Fordham’s very first publication, released in July 1997, was Sandra Stotsky’s State English Standards. One of us wrote at the time:

Unlike earlier (and often controversial) efforts to set “national standards” for education, the discussion about standards that matters most—and that this report focuses on—is the discussion taking place at the state level. Constitutional responsibility for providing education rests with the states, and it is the states that (in most, though not all, cases) have finally begun to accept the obligation to set academic standards and develop tests and other assessments keyed to those standards.
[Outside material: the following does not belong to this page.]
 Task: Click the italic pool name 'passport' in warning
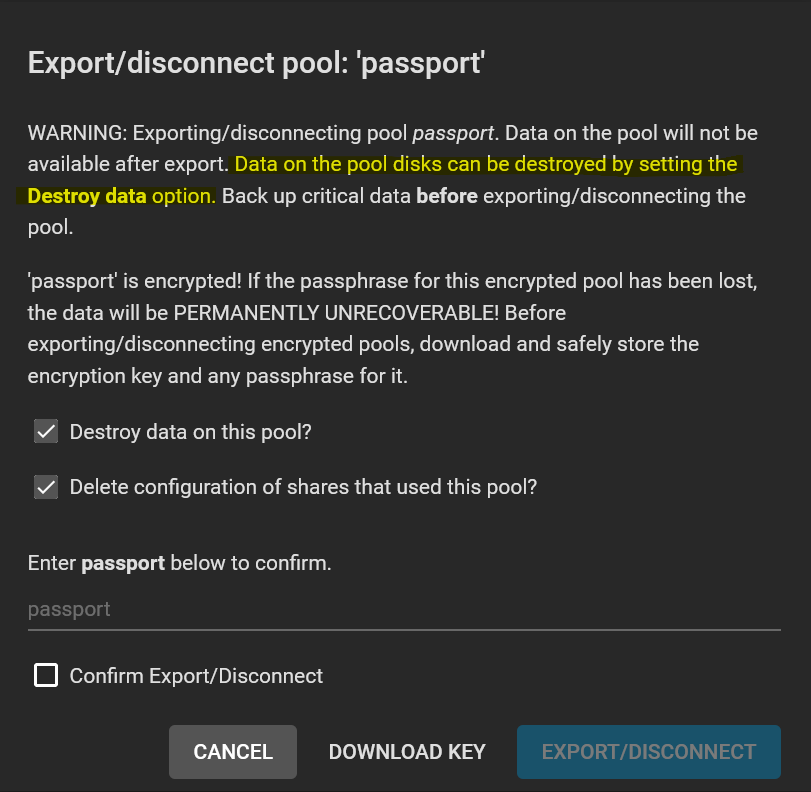coord(453,134)
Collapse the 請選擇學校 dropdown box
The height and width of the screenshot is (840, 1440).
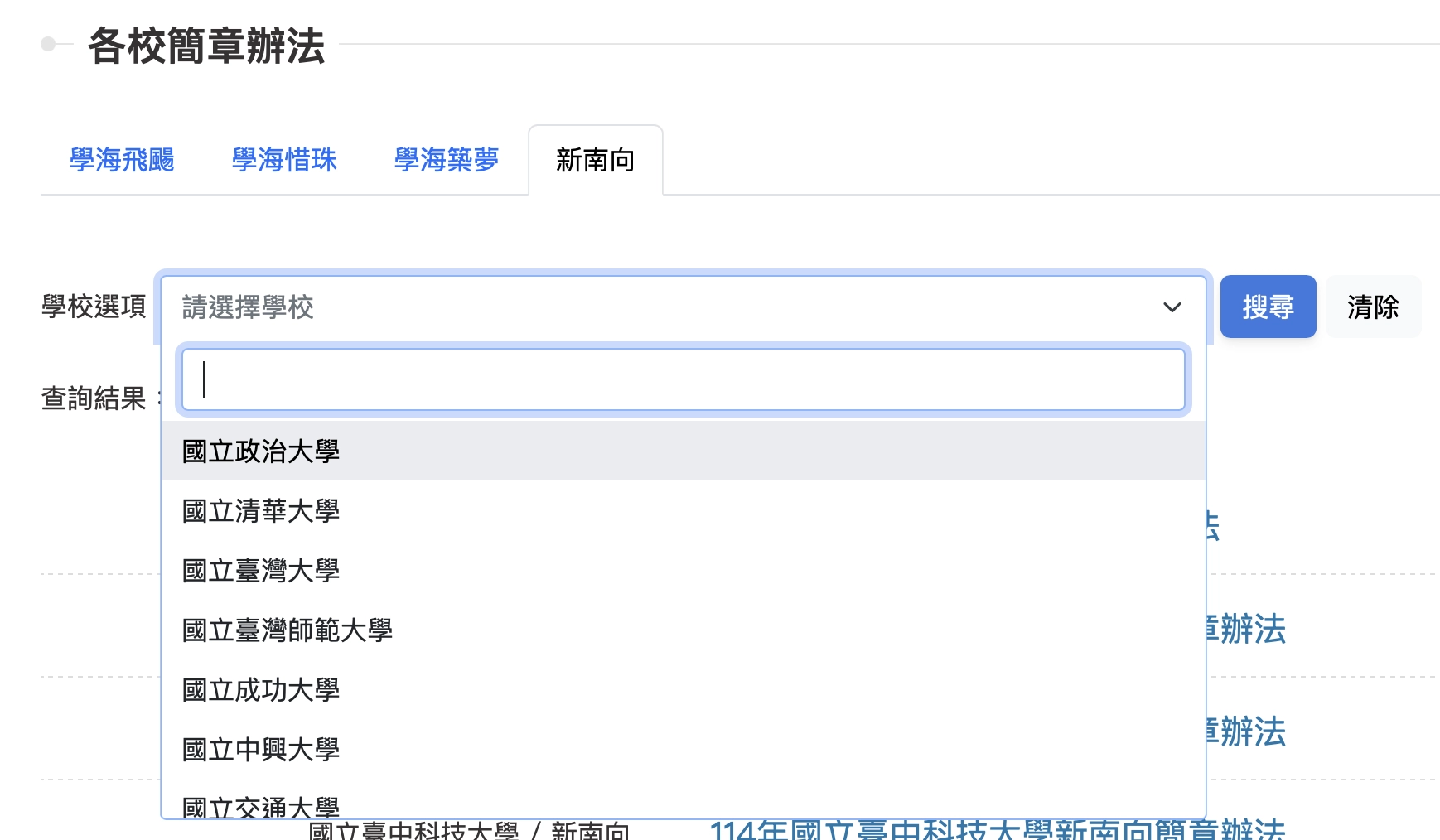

In the thirteen years since, we returned several times to examine state standards—both in English language arts (ELA) and in math, science, U.S. history, world history, and geography. Mostly, these were exercises in disappointment, as we repeatedly found few states willing and able to set clear, rigorous, content-rich expectations for their students. By 2006, we were nearly ready to give up on the states:

We’re left with a dilemma: the few jurisdictions that implement standards-based reform will see great results. Yet most states muck it up—and the situation hasn’t improved in at least six years. Pushing and prodding states to get their act together hasn’t worked…So what else? The only way to fundamentally solve this problem, as we see it, is to build on the success of states like Massachusetts and move to a system of national standards and tests.

We understand that national standards would face the same perils as state standards. If written by committee, or turned over to K-12 interest groups, they could turn out to be vague, politically correct, encyclopedic, and/or fuzzy. If linked with real consequences for schools, they could be pressured downward. They could even wind up doing more harm than good.

But if done right, they could finally put the entire country on the sturdy path of standards-based reform. And if great standards can be written in Sacramento or Indianapolis or Boston, perhaps they could be created in Washington, D.C.

Mirabile dictu, sometimes things do change in education—and not always at glacial speed. By the end of this summer, dozens of states are expected to replace their own standards with those promulgated by the Common Core State Standards Initiative. As longtime supporters of national standards and tests, we’re excited by the possibilities that this creates. But we’re wary, too, because, as we wrote four years ago, national standards could turn out to be just as bad as state standards. (In a few much-discussed episodes in the early 1990s, what passed for national standards turned out to be appalling.)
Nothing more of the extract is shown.